**The task:** Render every line of the data below as a JSON list of strings, one string per line, omitting blank lines.

**Extracted information:**
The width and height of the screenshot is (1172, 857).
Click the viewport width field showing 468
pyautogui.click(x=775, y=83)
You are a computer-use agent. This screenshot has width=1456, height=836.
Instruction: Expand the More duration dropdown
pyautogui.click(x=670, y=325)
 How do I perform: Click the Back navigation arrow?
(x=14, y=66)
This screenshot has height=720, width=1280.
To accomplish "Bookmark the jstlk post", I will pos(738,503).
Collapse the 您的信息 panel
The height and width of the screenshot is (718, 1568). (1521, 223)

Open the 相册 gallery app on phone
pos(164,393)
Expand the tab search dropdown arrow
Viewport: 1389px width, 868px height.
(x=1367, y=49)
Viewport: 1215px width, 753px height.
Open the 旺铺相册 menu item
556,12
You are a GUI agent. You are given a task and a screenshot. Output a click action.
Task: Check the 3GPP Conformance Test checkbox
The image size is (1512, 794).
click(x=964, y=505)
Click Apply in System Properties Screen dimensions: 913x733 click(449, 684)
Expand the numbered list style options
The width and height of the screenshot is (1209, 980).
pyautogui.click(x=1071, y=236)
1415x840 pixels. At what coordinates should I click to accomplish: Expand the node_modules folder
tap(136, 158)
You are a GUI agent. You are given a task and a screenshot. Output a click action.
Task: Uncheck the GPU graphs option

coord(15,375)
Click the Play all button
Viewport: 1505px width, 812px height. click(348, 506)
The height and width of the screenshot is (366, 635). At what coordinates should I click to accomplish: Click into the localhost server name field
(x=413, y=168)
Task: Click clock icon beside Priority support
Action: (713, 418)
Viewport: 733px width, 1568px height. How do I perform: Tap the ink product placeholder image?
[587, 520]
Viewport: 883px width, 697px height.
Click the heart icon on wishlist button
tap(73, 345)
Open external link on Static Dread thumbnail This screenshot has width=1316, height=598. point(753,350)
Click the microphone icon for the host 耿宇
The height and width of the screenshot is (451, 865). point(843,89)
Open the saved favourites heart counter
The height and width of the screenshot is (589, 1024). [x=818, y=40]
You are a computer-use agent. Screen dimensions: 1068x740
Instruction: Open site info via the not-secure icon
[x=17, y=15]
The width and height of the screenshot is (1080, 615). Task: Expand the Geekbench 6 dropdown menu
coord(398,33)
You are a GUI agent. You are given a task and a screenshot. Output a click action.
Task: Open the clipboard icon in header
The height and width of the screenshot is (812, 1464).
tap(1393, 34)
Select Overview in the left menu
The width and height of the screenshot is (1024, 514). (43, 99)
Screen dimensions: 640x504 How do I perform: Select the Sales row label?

**Result of the task:**
[
  "The width and height of the screenshot is (1172, 857).",
  "Click the viewport width field showing 468",
  "pyautogui.click(x=775, y=83)",
  "You are a computer-use agent. This screenshot has width=1456, height=836.",
  "Instruction: Expand the More duration dropdown",
  "pyautogui.click(x=670, y=325)",
  " How do I perform: Click the Back navigation arrow?",
  "(x=14, y=66)",
  "This screenshot has height=720, width=1280.",
  "To accomplish \"Bookmark the jstlk post\", I will pos(738,503).",
  "Collapse the 您的信息 panel",
  "The height and width of the screenshot is (718, 1568). (1521, 223)",
  "Open the 相册 gallery app on phone",
  "pos(164,393)",
  "Expand the tab search dropdown arrow",
  "Viewport: 1389px width, 868px height.",
  "(x=1367, y=49)",
  "Viewport: 1215px width, 753px height.",
  "Open the 旺铺相册 menu item",
  "556,12",
  "You are a GUI agent. You are given a task and a screenshot. Output a click action.",
  "Task: Check the 3GPP Conformance Test checkbox",
  "The image size is (1512, 794).",
  "click(x=964, y=505)",
  "Click Apply in System Properties Screen dimensions: 913x733 click(449, 684)",
  "Expand the numbered list style options",
  "The width and height of the screenshot is (1209, 980).",
  "pyautogui.click(x=1071, y=236)",
  "1415x840 pixels. At what coordinates should I click to accomplish: Expand the node_modules folder",
  "tap(136, 158)",
  "You are a GUI agent. You are given a task and a screenshot. Output a click action.",
  "Task: Uncheck the GPU graphs option",
  "coord(15,375)",
  "Click the Play all button",
  "Viewport: 1505px width, 812px height. click(348, 506)",
  "The height and width of the screenshot is (366, 635). At what coordinates should I click to accomplish: Click into the localhost server name field",
  "(x=413, y=168)",
  "Task: Click clock icon beside Priority support",
  "Action: (713, 418)",
  "Viewport: 733px width, 1568px height. How do I perform: Tap the ink product placeholder image?",
  "[587, 520]",
  "Viewport: 883px width, 697px height.",
  "Click the heart icon on wishlist button",
  "tap(73, 345)",
  "Open external link on Static Dread thumbnail This screenshot has width=1316, height=598. point(753,350)",
  "Click the microphone icon for the host 耿宇",
  "The height and width of the screenshot is (451, 865). point(843,89)",
  "Open the saved favourites heart counter",
  "The height and width of the screenshot is (589, 1024). [x=818, y=40]",
  "You are a computer-use agent. Screen dimensions: 1068x740",
  "Instruction: Open site info via the not-secure icon",
  "[x=17, y=15]",
  "The width and height of the screenshot is (1080, 615). Task: Expand the Geekbench 6 dropdown menu",
  "coord(398,33)",
  "You are a GUI agent. You are given a task and a screenshot. Output a click action.",
  "Task: Open the clipboard icon in header",
  "The height and width of the screenshot is (812, 1464).",
  "tap(1393, 34)",
  "Select Overview in the left menu",
  "The width and height of the screenshot is (1024, 514). (43, 99)",
  "Screen dimensions: 640x504 How do I perform: Select the Sales row label?"
]